■ What you will do
Starting with the line containing "Where should I click to: Click the tan" and going on through the last line, write the lines out again, substituting "data label" for "annotation" and leaving everything else unchanged.

■ Collected data entries
--------------------
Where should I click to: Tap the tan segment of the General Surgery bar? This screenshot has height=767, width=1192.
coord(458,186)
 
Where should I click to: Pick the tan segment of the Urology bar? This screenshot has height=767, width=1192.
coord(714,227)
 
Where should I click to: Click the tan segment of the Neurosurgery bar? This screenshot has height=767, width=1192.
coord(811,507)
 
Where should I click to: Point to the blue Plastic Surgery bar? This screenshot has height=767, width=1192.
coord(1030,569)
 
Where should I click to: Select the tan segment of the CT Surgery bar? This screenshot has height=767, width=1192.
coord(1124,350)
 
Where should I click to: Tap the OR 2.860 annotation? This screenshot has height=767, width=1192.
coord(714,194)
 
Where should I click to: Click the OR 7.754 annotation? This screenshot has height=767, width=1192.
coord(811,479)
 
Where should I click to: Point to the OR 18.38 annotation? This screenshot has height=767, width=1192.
--------------------
■ Result of this task
Where should I click to: Click the tan segment of the Neurosurgery bar? This screenshot has height=767, width=1192.
coord(811,507)
 
Where should I click to: Point to the blue Plastic Surgery bar? This screenshot has height=767, width=1192.
coord(1030,569)
 
Where should I click to: Select the tan segment of the CT Surgery bar? This screenshot has height=767, width=1192.
coord(1124,350)
 
Where should I click to: Tap the OR 2.860 data label? This screenshot has height=767, width=1192.
coord(714,194)
 
Where should I click to: Click the OR 7.754 data label? This screenshot has height=767, width=1192.
coord(811,479)
 
Where should I click to: Point to the OR 18.38 data label? This screenshot has height=767, width=1192.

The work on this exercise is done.